In the case of predicting cetacean presence in the U.S. Atlantic (chapter 2), I extracted datasets from the online OBIS-SEAMAP geo-database, and integrated scientific surveys conducted by ship (n=36) and aircraft (n=16), weighting a Generalized Additive Model by minutes surveyed within space-time grid cells to harmonize effort between the two survey platforms. For each of 16 cetacean species guilds, I predicted the probability of occurrence from static environmental variables (water depth, distance to shore, distance to continental shelf break) and time-varying conditions (monthly sea-surface temperature). To generate maps of presence vs. absence, Receiver Operator Characteristic (ROC) curves were used to define the optimal threshold that minimizes false positive and false negative error rates. I integrated model outputs, including tables (species in guilds, input surveys) and plots (fit of environmental variables, ROC curve), into an online spatial decision support system, allowing for easy navigation of models by taxon, region, season, and data provider.

For predicting cetacean density within the inner waters of British Columbia (chapter 3), I calculated density from systematic, line-transect marine mammal surveys over multiple years and seasons (summer 2004, 2005, 2008, and spring/autumn 2007) conducted by Raincoast Conservation Foundation. Abundance estimates were calculated using two different methods: Conventional Distance Sampling (CDS) and Density Surface Modelling (DSM). CDS generates a single density estimate for each stratum, whereas DSM explicitly models spatial variation and offers potential for greater precision by incorporating environmental predictors. Although DSM yields a more relevant product for the purposes of marine spatial planning, CDS has proven to be useful in cases where there are fewer observations available for seasonal and inter-annual comparison, particularly for the scarcely observed elephant seal. Abundance estimates are provided on a stratum-specific basis.
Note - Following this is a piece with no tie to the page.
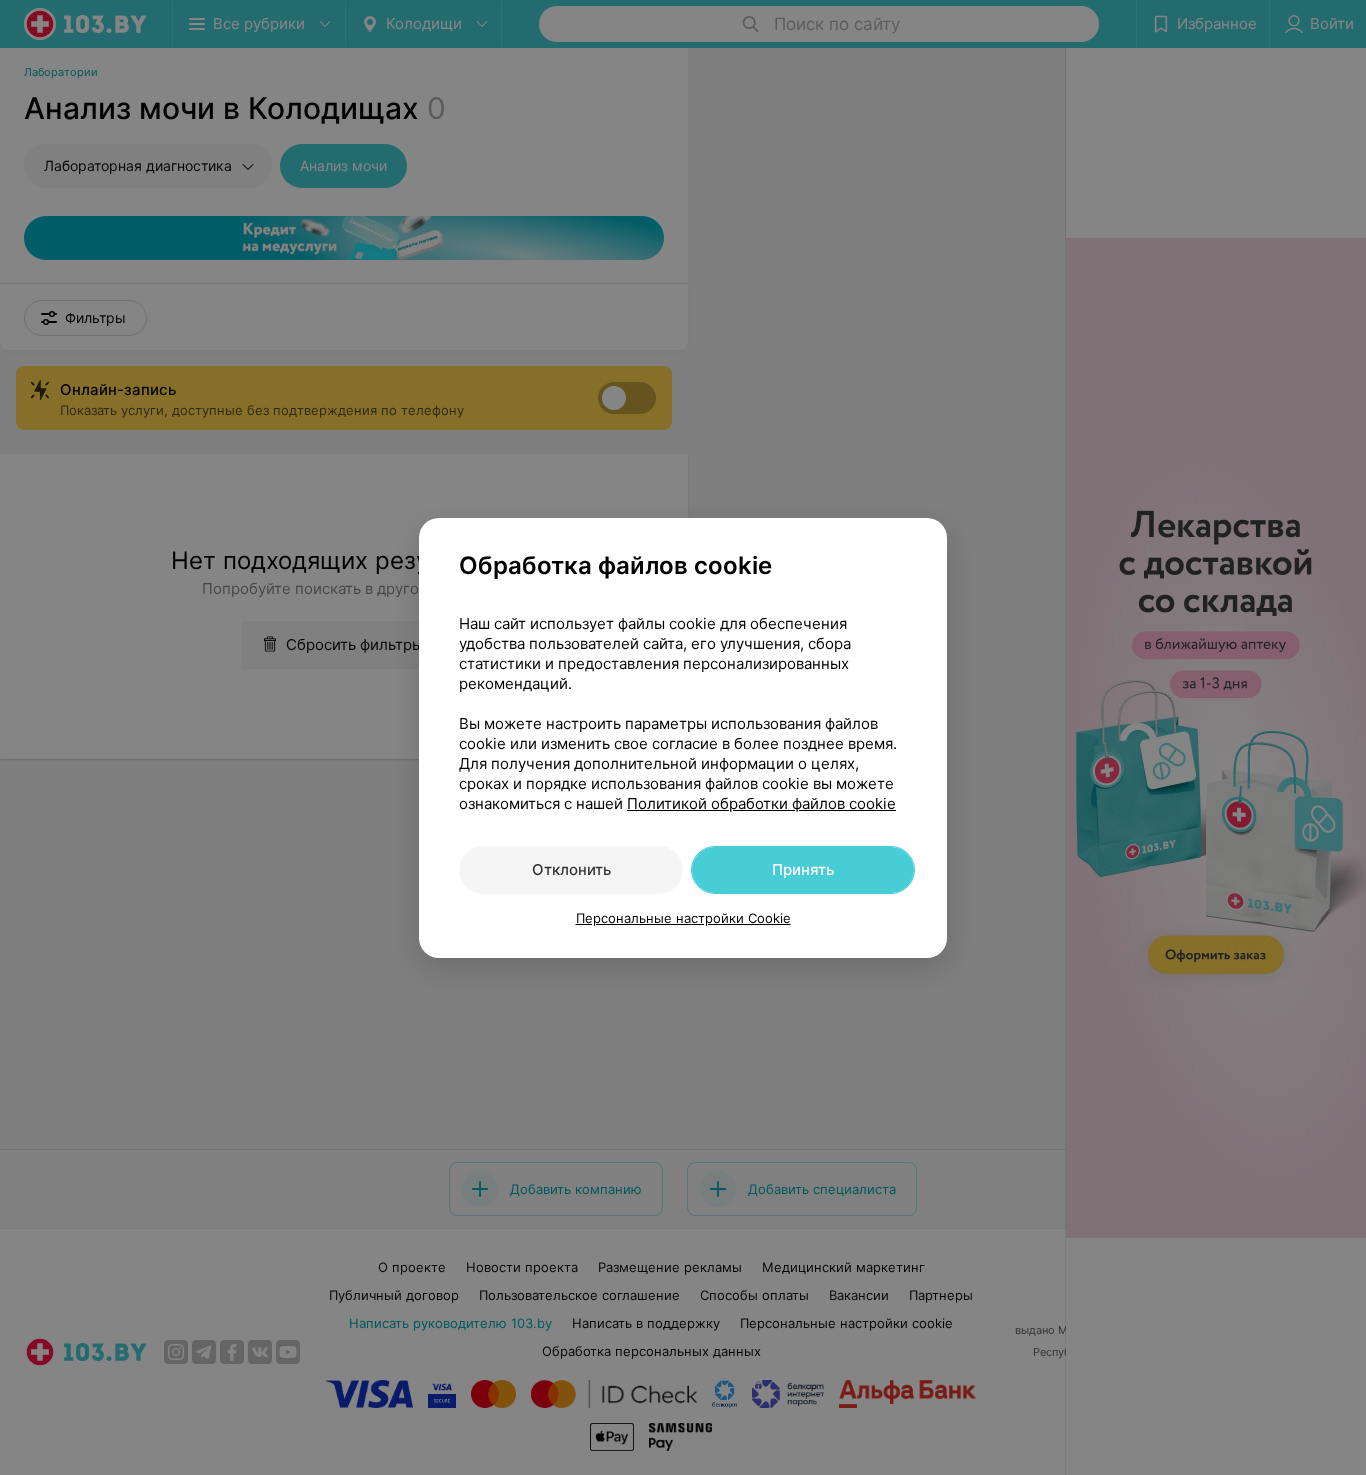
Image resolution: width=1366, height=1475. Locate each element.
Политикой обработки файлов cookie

Steller sea lions and harbour seals are further differentiated by ‘hauled out’ and ‘in water’. This analysis updates previous estimates (Williams & Thomas 2007) by including additional years of effort, providing greater spatial precision with the DSM method over CDS, novel reporting for spring and autumn seasons (rather than summer alone), and providing new abundance estimates for Steller sea lion and northern elephant seal. In addition to providing a baseline of marine mammal abundance and distribution, against which future changes can be compared, this information offers the opportunity to assess the risks posed to marine mammals by existing and emerging threats, such as fisheries bycatch, ship strikes, and increased oil spill and ocean noise issues associated with increases of container ship and oil tanker traffic in British Columbia’s continental shelf waters.

Starting with marine animal observations at specific coordinates and times, I combine these data with environmental data, often satellite derived, to produce seascape predictions generalizable in space and time. These habitat-based models enable prediction of encounter rates and, in the case of density surface models, abundance that can then be applied to management scenarios. Specific human activities, OWED and shipping, are then compared within a tradeoff decision support framework, enabling interchangeable map and tradeoff plot views. These products make complex processes transparent for gaming conservation, industry and stakeholders towards optimal marine spatial management, fundamental to the tenets of marine spatial planning, ecosystem-based management and dynamic ocean management.